I oftentimes think that if VH1 and the production company that produces BW would hire at least one African-American woman producer, with a legitimate say in the creative and editing process, there would be a heightened level of awareness and sensitivity to the images of black women they are broadcasting. Nevertheless, the producers, the director, the cameramen (yes, they too are all men), and the tech personnel can't force any cast member to throw a punch, toss a glass of water, or curse someone out. The women must take responsibility for their actions and the resulting consequences.
I shot Basketball Wives LA for months, including wonderful footage of my involvement with the domestic-violence hotline, an event at my home, a charity event for another cast member, and “normal” dining outings with the women. Yet I was only shown in two episodes.
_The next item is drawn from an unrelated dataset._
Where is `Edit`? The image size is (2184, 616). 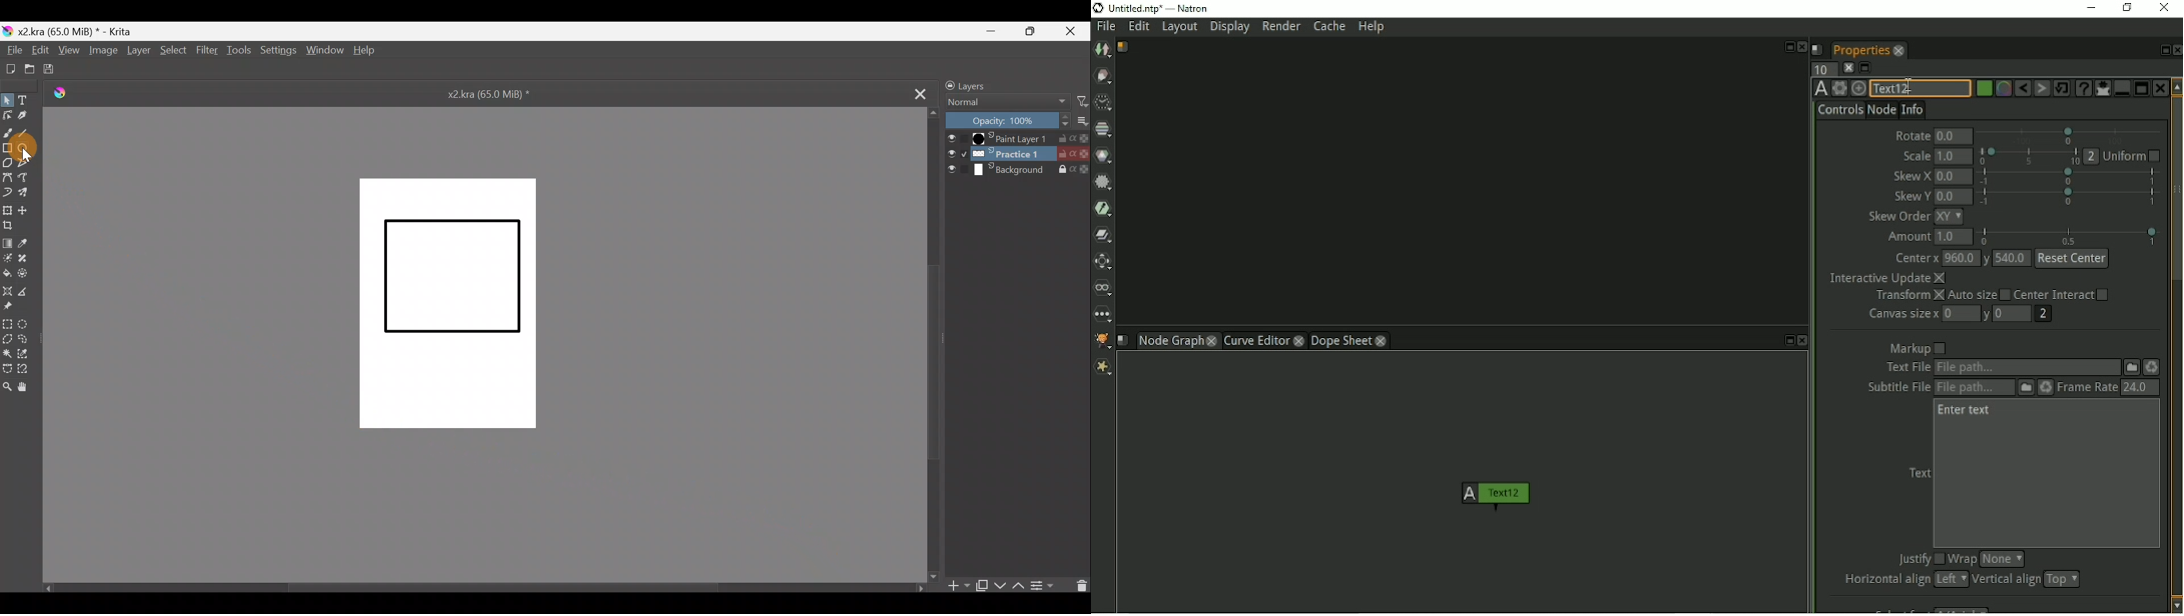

I was not only a threat because I would not belittle myself and simultaneously embarrass my mother, my daughters, and every black women in America, I was also a threat because I told the women that “no television show is worth fighting on and disgracing yourself for.” Despite the fact that legions of fans and supporters wrote to VH1 and on blogs of their desire to see a balanced show, which they felt that I represented, Shed Media decided that a “sophisticated” (their words not mine) woman like me didn’t fit into the new and evolving storylines (“storylines” in the same sentence with Basketball Wives sounds comical). For a time, I wanted to remain a part of Basketball Wives because I felt that my core values and outlook on life represented a larger percentage of the audience than VH1 understood existed. However, that desire waned quickly as I became engrossed in more fulfilling work in media.
I certainly don’t miss the environment I was exposed to while taping Basketball Wives. It was both toxic and controlling. Women were not allowed to communicate after shooting a scene; women were chastised as if they were children; high-ranking executives would childishly ignore cast members on the set; and producers would “ice” cast members from working when they wanted to garner more outrageous conduct from them. Despite the “friendships” portrayed on the screen, some producers purposely planted seeds of discord between the women, and told outright lies, hoping that conflict and drama would ensue. Oftentimes, when I arrived at home, I immediately took a shower because I felt psychologically and emotionally dirty and disgusting from my day on the set.
Basketball Wives is a valuable commodity to Shed Media and VH1. The women of Basketball Wives should start acting like professional businesswomen and less like tightly wound puppets and demand a balanced show. Working on Basketball Wives is a gig, not a career. If the women don't want to lose paychecks due to the mounting boycotts, they had better stop fighting each other and join the raging battle against the network and the production company to eliminate the negative portrayal of women of color on Basketball Wives—before their 15 minutes of fame is up.